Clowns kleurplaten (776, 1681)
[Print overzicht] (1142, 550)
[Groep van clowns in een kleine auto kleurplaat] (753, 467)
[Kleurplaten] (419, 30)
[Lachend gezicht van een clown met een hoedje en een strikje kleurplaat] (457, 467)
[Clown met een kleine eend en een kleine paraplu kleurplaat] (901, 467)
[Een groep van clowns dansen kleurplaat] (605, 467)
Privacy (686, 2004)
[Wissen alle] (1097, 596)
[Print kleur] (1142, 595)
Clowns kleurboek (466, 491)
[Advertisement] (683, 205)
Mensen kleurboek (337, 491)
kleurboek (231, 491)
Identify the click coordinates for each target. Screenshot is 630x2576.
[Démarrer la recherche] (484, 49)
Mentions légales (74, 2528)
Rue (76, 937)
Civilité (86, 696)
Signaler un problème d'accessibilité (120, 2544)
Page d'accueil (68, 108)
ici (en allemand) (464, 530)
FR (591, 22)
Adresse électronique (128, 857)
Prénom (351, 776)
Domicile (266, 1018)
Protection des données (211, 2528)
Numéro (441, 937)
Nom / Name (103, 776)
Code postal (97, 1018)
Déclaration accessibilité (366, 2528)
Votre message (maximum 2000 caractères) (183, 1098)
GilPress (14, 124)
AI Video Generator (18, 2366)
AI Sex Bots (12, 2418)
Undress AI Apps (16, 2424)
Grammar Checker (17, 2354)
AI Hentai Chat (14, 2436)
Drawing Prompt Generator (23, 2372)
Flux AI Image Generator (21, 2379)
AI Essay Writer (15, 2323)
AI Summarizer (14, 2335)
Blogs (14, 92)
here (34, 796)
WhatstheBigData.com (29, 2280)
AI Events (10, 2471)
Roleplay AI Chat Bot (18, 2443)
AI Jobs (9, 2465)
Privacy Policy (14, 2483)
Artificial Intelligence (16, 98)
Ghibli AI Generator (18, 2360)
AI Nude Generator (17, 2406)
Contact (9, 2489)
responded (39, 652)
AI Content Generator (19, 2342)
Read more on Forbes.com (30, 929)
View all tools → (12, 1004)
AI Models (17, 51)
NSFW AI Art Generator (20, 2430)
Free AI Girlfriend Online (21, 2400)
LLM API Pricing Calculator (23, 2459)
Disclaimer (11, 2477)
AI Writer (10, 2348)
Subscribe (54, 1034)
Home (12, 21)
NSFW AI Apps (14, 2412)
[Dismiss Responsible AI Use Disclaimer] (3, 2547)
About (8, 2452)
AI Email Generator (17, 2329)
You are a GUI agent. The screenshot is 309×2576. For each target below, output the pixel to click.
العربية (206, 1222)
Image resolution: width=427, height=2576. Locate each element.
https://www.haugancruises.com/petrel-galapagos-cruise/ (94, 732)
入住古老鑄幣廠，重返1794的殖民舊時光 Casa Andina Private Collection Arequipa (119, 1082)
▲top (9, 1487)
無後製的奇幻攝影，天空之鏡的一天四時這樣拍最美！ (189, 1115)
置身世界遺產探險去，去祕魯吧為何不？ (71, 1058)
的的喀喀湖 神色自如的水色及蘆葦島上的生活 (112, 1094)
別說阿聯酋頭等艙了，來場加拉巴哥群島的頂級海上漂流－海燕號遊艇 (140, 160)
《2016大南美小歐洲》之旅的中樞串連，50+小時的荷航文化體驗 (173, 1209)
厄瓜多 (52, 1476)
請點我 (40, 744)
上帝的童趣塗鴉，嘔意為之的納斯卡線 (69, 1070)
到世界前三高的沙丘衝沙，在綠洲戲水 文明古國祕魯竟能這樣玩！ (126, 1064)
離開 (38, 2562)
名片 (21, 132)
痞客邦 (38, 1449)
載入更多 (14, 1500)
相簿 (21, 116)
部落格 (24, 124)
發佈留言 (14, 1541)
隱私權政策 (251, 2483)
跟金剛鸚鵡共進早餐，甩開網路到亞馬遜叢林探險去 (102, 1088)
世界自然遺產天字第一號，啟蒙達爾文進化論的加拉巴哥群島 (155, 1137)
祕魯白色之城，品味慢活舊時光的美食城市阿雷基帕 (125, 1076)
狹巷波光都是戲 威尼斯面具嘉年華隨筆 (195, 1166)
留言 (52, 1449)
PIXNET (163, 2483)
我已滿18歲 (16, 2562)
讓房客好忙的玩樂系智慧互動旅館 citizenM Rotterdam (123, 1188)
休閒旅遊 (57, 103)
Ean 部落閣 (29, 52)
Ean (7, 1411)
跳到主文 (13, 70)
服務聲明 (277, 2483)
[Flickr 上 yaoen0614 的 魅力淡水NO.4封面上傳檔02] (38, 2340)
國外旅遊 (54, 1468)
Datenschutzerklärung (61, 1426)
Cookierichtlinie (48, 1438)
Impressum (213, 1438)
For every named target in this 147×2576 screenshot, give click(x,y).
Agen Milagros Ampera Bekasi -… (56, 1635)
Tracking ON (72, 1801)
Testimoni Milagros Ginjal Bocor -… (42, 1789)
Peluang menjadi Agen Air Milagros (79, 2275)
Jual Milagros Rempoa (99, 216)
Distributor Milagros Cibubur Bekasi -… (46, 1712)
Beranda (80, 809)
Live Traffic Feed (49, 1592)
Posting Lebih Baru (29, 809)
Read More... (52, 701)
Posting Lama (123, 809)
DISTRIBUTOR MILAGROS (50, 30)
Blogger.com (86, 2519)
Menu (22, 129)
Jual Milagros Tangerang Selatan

→ Work order
Across the entries above, state how many lines include the string "Bekasi", with no other text.

→ Solution to this task
2